Brief: Reproduce the material from its beginning through the line containing "(x=488, y=12)", requests included. Scale every coordinate in the answers by 1.65, rounding each result to a whole number with halves rounded up.
● ● ● ● ● ● ●
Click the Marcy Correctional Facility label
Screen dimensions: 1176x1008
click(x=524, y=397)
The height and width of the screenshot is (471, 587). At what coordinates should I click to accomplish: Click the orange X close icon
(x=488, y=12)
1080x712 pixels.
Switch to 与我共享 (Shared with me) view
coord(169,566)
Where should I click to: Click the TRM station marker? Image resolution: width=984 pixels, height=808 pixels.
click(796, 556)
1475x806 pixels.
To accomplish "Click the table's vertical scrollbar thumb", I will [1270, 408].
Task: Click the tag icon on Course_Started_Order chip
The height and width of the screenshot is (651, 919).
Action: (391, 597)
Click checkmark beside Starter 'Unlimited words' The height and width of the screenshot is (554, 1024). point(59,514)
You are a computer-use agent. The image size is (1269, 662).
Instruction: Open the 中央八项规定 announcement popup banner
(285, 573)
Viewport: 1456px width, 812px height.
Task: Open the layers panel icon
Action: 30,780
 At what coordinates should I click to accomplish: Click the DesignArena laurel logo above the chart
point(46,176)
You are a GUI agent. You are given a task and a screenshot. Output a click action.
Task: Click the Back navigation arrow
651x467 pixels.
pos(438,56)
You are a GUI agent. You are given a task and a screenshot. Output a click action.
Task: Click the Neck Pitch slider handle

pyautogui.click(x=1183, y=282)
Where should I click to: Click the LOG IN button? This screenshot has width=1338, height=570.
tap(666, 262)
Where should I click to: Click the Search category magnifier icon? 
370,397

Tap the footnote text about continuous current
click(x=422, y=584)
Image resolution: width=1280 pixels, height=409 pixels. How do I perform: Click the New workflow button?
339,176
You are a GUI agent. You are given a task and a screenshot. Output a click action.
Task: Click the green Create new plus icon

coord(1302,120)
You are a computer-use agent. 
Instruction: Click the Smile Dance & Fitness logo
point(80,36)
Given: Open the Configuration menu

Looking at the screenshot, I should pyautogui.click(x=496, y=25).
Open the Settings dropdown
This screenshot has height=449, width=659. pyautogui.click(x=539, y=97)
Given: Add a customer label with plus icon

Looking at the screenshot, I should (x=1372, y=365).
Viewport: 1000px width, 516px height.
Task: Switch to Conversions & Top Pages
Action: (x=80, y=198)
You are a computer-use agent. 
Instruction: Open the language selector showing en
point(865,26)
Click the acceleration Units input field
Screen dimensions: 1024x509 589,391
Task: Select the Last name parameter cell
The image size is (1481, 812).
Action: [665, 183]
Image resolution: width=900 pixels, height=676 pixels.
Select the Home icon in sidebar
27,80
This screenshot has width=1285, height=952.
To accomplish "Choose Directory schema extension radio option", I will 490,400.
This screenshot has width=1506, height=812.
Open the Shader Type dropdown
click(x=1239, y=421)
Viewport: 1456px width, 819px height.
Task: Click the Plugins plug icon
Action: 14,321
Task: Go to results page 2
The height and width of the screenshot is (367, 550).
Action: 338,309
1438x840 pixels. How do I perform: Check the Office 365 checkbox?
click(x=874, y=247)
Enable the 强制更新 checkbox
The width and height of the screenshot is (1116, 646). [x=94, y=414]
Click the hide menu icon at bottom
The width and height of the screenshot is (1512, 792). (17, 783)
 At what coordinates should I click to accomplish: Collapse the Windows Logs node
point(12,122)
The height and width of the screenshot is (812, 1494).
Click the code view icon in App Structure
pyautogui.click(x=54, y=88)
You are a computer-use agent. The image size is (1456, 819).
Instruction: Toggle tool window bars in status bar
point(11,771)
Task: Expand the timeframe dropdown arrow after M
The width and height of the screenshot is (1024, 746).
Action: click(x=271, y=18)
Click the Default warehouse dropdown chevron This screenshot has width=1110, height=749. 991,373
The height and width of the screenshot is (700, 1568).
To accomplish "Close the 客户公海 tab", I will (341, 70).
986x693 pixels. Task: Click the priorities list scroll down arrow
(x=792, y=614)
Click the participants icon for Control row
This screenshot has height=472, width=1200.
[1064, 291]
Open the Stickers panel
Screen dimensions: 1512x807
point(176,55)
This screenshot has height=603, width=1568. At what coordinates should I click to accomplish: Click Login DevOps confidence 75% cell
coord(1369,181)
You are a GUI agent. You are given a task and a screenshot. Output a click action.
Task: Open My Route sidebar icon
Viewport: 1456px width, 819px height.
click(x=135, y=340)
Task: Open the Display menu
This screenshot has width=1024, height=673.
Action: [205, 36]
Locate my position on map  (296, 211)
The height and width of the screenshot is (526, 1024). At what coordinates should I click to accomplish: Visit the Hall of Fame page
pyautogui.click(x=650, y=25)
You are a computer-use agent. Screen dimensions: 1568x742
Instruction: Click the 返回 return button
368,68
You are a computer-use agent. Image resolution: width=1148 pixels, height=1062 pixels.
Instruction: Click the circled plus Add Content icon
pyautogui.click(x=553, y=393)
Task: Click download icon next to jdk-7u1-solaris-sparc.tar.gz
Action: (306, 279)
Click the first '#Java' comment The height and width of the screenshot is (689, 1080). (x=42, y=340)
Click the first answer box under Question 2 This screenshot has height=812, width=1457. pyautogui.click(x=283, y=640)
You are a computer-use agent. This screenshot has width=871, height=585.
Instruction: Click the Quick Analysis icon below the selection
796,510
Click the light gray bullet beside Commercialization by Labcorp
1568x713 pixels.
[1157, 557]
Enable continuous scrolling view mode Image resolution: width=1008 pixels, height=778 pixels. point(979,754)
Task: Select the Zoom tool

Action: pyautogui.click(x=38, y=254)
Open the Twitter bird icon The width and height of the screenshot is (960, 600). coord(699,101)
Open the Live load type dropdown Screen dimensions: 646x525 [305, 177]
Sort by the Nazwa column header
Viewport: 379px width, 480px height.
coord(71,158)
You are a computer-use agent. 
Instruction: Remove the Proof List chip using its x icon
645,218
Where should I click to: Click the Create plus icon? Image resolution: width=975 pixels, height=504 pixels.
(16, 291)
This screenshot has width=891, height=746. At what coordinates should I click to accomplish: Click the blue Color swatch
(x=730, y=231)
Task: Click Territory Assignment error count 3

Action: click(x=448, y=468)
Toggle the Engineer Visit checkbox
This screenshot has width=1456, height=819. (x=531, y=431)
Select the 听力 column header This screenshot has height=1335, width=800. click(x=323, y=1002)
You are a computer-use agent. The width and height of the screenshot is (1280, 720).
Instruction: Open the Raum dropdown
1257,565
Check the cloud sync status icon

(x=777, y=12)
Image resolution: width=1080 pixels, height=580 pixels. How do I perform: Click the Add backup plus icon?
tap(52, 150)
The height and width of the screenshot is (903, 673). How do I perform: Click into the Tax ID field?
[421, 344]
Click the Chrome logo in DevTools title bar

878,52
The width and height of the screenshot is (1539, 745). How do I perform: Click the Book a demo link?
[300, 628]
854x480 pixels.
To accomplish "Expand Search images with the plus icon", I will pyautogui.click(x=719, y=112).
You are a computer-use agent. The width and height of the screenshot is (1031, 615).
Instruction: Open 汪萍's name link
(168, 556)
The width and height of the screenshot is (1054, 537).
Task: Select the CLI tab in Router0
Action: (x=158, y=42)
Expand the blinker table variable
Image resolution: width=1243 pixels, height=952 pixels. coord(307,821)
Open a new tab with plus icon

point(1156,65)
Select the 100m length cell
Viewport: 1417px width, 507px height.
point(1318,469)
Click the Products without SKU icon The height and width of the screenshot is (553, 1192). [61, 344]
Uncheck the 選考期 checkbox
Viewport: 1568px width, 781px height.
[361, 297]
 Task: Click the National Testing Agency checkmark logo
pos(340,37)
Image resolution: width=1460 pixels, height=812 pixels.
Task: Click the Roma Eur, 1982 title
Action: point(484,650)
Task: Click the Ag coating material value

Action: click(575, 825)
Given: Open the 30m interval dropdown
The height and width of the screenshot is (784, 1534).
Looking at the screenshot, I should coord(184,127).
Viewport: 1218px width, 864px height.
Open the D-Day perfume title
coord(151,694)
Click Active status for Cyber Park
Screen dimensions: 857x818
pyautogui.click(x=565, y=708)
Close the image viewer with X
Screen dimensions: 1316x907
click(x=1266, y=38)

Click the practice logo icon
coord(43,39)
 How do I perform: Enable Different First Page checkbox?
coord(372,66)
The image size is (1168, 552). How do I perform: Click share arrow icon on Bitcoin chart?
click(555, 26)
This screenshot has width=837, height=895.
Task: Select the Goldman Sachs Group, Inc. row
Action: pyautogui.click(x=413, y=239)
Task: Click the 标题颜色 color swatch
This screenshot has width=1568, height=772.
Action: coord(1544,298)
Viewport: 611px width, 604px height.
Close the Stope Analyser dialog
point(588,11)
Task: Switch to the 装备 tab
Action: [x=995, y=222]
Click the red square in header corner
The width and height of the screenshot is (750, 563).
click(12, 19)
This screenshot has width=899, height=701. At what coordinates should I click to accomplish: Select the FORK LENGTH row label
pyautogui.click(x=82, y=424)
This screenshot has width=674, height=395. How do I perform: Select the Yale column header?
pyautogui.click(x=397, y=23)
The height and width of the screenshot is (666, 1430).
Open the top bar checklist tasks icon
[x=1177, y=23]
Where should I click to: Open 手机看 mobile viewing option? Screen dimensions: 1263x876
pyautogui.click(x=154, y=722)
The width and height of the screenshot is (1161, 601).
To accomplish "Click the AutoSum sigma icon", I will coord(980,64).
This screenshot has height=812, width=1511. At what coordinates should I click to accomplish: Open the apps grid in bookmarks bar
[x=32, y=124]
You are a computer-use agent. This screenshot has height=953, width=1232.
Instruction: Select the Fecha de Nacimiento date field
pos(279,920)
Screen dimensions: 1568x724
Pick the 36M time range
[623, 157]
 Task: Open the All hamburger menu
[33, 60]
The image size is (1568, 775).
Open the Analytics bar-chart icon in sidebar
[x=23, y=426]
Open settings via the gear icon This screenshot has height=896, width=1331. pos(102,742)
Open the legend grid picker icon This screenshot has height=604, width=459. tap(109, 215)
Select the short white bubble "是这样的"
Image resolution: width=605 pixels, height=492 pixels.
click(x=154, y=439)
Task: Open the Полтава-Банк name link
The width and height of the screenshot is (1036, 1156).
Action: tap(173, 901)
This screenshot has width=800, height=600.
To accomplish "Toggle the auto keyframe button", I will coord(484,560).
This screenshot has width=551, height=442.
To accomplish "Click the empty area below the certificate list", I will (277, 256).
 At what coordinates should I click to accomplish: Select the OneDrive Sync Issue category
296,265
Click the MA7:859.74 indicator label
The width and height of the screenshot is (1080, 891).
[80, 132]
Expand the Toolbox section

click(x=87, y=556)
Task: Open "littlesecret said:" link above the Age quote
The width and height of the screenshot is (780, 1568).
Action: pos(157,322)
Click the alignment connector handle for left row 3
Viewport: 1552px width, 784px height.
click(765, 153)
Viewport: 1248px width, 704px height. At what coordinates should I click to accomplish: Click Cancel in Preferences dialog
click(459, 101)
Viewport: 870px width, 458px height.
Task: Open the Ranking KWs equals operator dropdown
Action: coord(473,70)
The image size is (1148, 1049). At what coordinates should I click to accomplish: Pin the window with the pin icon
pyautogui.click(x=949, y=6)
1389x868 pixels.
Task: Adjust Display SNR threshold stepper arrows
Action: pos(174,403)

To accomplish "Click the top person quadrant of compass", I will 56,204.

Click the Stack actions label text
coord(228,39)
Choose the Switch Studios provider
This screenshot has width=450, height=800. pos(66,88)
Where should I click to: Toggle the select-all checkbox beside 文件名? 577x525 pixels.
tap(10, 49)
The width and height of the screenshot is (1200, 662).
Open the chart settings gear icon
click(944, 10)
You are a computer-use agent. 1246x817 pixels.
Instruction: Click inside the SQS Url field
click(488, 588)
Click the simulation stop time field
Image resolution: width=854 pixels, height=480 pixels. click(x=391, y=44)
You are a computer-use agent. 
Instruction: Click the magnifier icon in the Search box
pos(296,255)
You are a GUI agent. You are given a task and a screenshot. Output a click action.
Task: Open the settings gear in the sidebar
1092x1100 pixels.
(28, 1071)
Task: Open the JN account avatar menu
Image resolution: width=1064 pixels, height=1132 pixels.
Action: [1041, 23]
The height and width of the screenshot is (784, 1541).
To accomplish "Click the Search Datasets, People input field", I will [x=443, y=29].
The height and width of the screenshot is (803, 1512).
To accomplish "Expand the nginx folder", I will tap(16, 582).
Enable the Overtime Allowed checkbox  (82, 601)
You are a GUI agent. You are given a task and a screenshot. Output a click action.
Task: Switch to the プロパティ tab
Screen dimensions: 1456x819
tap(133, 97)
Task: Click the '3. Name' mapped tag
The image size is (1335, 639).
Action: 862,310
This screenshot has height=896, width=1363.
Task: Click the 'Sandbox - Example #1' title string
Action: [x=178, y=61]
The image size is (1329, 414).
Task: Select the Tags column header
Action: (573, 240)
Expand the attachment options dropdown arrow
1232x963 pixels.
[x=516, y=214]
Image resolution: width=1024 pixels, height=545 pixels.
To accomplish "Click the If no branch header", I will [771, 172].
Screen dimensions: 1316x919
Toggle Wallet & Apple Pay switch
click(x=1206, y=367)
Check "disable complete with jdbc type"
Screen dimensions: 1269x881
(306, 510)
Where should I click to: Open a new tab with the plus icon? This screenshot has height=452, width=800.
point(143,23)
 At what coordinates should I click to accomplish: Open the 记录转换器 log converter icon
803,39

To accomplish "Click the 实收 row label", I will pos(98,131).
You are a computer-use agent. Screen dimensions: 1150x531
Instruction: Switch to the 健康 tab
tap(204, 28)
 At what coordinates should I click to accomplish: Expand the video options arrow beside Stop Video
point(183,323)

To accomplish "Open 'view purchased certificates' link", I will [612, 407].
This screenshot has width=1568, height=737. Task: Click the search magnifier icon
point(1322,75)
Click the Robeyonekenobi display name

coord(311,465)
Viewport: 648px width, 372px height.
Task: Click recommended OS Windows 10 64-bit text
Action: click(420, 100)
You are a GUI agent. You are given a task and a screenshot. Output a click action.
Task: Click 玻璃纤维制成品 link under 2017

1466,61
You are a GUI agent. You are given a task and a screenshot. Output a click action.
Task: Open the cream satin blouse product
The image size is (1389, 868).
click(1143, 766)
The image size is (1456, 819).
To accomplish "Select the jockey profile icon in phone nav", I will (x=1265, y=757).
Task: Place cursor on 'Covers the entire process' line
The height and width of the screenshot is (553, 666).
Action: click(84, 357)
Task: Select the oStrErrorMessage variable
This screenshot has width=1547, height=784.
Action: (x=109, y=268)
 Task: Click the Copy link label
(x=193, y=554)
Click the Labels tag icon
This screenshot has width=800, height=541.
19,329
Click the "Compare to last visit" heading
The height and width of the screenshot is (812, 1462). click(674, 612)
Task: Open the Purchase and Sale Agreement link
● ● ● ● ● ● ●
Written answer:
Click the Marcy Correctional Facility label
Screen dimensions: 1176x1008
click(x=865, y=655)
The height and width of the screenshot is (471, 587). At what coordinates should I click to accomplish: Click the orange X close icon
(x=805, y=20)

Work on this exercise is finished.